Additionally, there is significant heterogeneity between study designs and endpoints. Design ranged anywhere from a one-time transplant to a 16-week treatment course. Some studies used more objective endpoint measurements including SCORAD and TEWL while others used more subjective endpoints such as parental ratings. Thus, while each of the studies showed some benefit, there is minimal ability to compare the results. Moreover, in nine completed studies, eight different probiotic strains were tested. The variety in agents used leads to a lack of meaningful reproducibility between studies. As such, while the results of each individual study point to a promising role for probiotics in AD management, they cannot be used to support each other.
In addition to problems with drawing comparisons between studies, the study designs implemented also pose issues when extrapolating the results to a larger population. Specifically, the study performed by Crespo testing Lactococcus Lactis used exclusively subjective ratings by parents about the cosmetic efficacy of the emollient. The subjective nature of the evaluation severely limits the generalizability of the study.

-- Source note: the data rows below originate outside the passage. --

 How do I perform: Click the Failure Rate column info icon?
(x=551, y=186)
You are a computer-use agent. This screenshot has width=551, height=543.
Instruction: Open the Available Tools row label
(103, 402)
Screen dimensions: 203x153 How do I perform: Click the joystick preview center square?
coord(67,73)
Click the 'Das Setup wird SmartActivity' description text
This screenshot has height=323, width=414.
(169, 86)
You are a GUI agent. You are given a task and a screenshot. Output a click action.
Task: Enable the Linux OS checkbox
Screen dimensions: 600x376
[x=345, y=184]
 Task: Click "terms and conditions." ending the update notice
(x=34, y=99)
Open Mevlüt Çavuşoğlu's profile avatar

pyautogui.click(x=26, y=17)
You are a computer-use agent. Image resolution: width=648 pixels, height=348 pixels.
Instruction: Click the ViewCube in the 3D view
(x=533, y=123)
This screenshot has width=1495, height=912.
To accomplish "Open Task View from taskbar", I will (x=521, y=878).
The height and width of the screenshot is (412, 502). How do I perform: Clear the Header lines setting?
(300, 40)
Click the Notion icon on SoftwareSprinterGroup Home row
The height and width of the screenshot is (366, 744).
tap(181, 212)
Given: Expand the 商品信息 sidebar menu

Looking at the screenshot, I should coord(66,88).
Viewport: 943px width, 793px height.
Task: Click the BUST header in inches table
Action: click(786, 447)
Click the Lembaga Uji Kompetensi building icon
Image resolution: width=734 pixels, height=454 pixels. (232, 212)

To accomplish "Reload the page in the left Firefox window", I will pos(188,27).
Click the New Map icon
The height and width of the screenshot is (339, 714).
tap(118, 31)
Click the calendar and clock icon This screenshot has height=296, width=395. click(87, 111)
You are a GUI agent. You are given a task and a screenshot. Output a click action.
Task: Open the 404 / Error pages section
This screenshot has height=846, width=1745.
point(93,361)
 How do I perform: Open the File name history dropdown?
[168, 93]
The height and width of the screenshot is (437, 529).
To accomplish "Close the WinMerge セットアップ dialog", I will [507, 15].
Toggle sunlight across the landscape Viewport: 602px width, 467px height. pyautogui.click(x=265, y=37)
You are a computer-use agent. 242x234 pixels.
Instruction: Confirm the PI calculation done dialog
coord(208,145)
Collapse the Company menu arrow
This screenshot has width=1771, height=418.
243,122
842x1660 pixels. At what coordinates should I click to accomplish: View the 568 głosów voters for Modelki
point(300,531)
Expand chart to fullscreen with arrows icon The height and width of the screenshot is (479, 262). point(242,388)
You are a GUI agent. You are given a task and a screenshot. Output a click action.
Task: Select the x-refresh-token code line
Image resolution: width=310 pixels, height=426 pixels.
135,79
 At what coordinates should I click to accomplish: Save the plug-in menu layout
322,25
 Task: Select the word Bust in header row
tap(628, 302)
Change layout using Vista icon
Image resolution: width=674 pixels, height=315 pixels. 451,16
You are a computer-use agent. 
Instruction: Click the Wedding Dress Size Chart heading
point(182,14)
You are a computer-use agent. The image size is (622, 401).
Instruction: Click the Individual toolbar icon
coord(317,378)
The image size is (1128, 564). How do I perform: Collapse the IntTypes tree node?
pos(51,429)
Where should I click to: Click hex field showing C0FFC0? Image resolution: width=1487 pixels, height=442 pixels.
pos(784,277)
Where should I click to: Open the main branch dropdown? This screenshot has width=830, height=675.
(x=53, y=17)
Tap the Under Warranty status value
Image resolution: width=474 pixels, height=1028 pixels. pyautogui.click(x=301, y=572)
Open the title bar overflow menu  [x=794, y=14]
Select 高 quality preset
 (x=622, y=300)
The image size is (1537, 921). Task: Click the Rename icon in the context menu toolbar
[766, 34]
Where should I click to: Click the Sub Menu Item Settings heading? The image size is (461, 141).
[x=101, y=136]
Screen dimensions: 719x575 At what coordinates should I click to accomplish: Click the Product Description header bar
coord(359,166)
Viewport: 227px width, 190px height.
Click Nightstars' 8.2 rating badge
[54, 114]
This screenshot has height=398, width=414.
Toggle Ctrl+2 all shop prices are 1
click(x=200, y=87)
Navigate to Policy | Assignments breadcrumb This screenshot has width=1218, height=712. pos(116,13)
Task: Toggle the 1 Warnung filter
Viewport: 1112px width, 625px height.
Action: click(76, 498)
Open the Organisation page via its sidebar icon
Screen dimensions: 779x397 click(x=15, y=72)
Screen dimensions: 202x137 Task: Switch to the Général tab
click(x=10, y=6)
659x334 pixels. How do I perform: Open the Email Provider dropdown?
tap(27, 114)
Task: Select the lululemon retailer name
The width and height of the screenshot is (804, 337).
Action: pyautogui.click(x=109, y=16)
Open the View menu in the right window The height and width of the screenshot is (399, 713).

Overall, these preliminary trials suggest a beneficial effect and a reassuring safety profile for various strains of topical probiotic bacteria. Undoubtedly, further investigation must continue in this area. More studies should be implemented to corroborate the findings thus far.
No funding sources were secured for this study.
Dr. Lio reports research grants/funding from the National Eczema Association, AOBiome, Regeneron/Sanofi Genzyme, and AbbVie; is on the speaker’s bureau for Regeneron/Sanofi Genzyme, Pfizer, Eli Lilly, LEO, Galderma, and L’Oreal; reports consulting/advisory boards for Almirall, ASLAN Pharmaceuticals, Dermavant, Regeneron/Sanofi Genzyme, Pfizer, LEO Pharmaceuticals, AbbVie, Eli Lilly, Micreos, L’Oreal, Pierre-Fabre, Johnson & Johnson, Level Ex,Unilever, Menlo Therapeutics, Theraplex, IntraDerm, Exeltis, AOBiome, Realm Therapeutics, and Galderma.
The other authors report no conflict of interest.